Se trepa una barranca adoquinada y la avenida le pasa por el medio a dos paredones inmensos de ladrillo a la vista. Por encima asoman lápidas y cruces, con rostros estampados, como se estila al parecer aquí. Sobre el mismo mármol aparecen bien grandes las caras de los que ya no están.
Por Clarín
Es la primera impresión que se captura al ingresar en el cementerio de Baikove, el más grande de Kiev, la capital ucraniana.
El camposanto vive días de alta demanda. Aquí no hay toque de queda. Los muertos de la guerra, en su ímpetu final, presionan para hacerse un lugar.

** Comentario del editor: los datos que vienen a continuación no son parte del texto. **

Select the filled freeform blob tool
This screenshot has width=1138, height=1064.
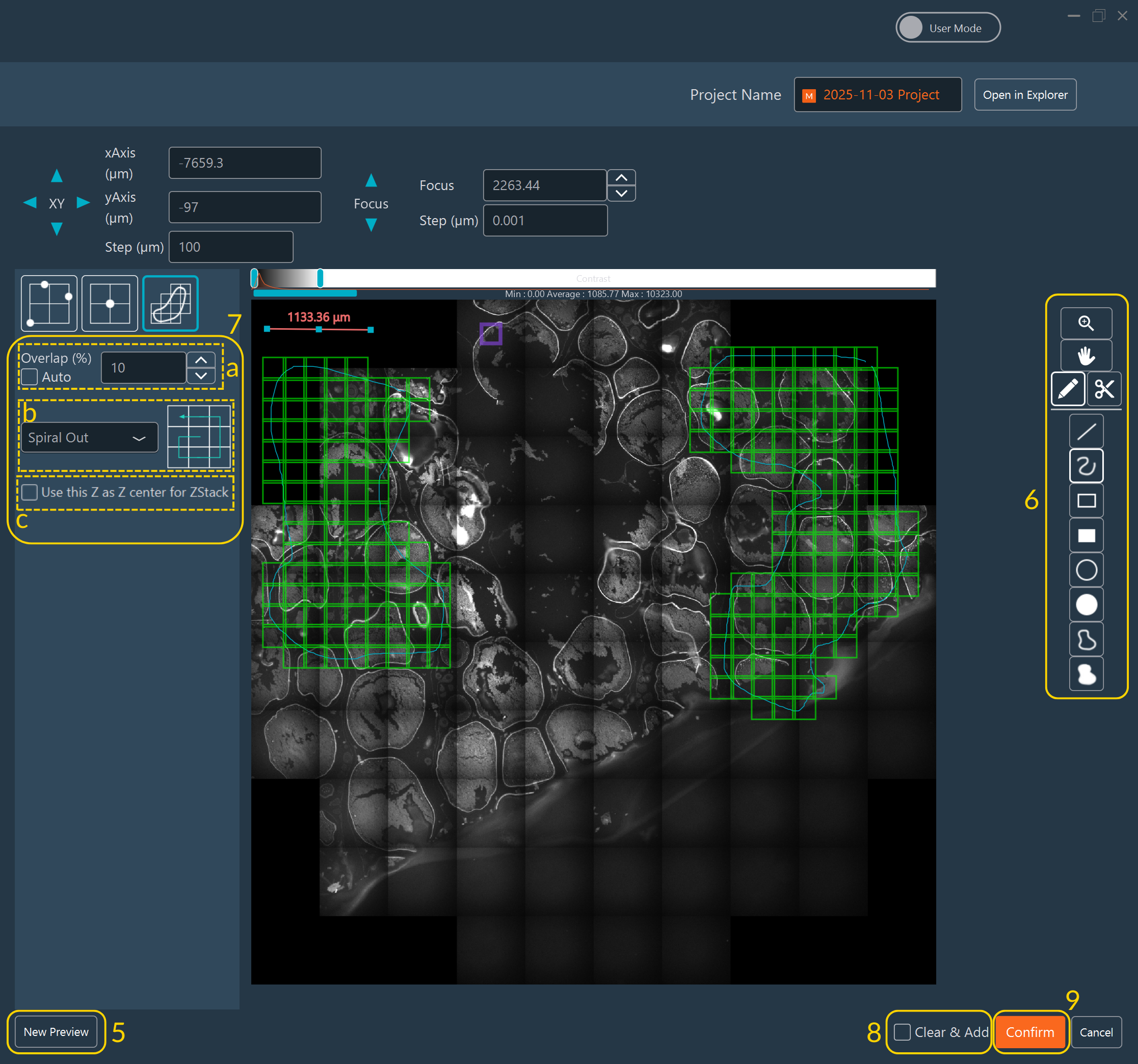tap(1086, 674)
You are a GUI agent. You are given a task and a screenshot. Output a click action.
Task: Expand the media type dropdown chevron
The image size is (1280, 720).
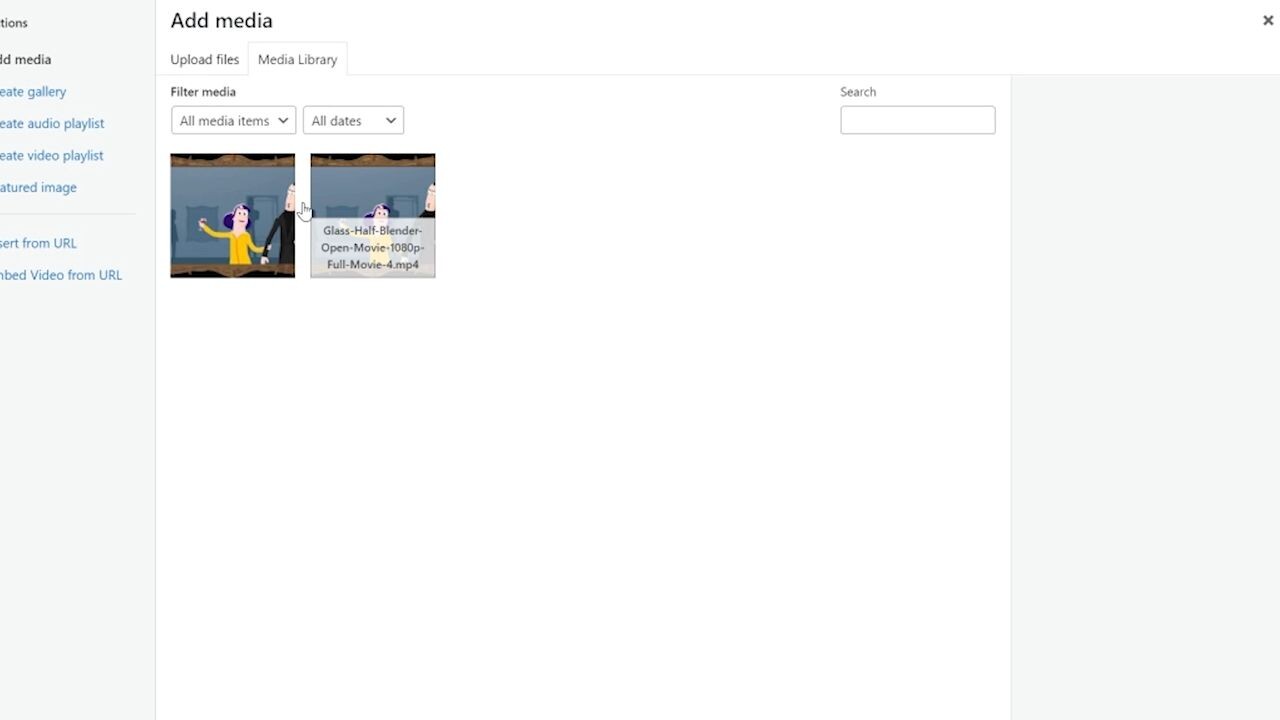[285, 120]

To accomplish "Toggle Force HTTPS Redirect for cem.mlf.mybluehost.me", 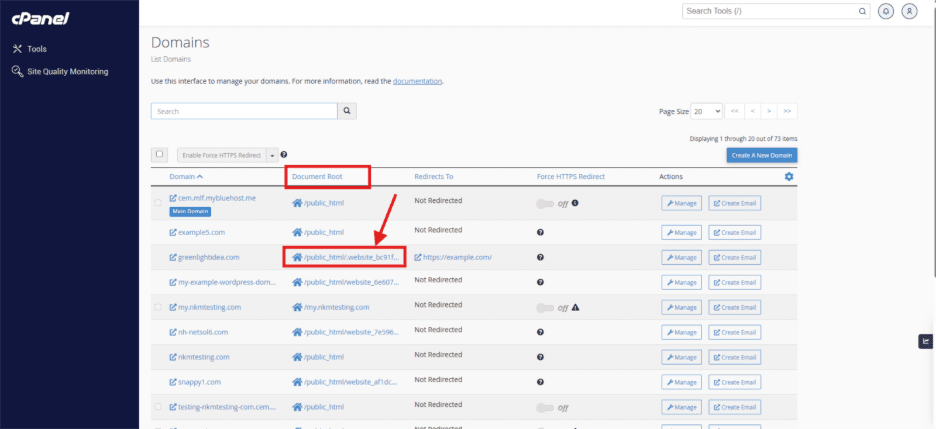I will coord(546,203).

A las tres de la tarde del miércoles, Baikove es un oasis de paz. Es cierto que no cesan los bombardeos, pero en este sitio de altísima calma los pájaros consiguen taponar con su trinar el sonido que ya nadie quiere escuchar. El sol calienta. El invierno anuncia su retirada. Bendito sea el nuevo tiempo de cambio de estación. Por momentos, en Baikove uno se olvida de la guerra, a pesar de que la actividad también aquí se ha vuelto incesante.
Se aceleraron las cremaciones. De muertos civiles y caídos en combate. Llegan con frecuencia soldados para despedir al compañero que la guerra se tragó. Dos sacerdotes no alcanzan. Pobres hombres, ni la gracia divina podrá quitarles el estrés de tanto trabajo repentino. Quieren ser gentiles con los periodistas de Clarín pero tienen dos inconvenientes: el idioma, claro, y una larga fila de ataúdes y familiares de cada muerto esperando la bendición final.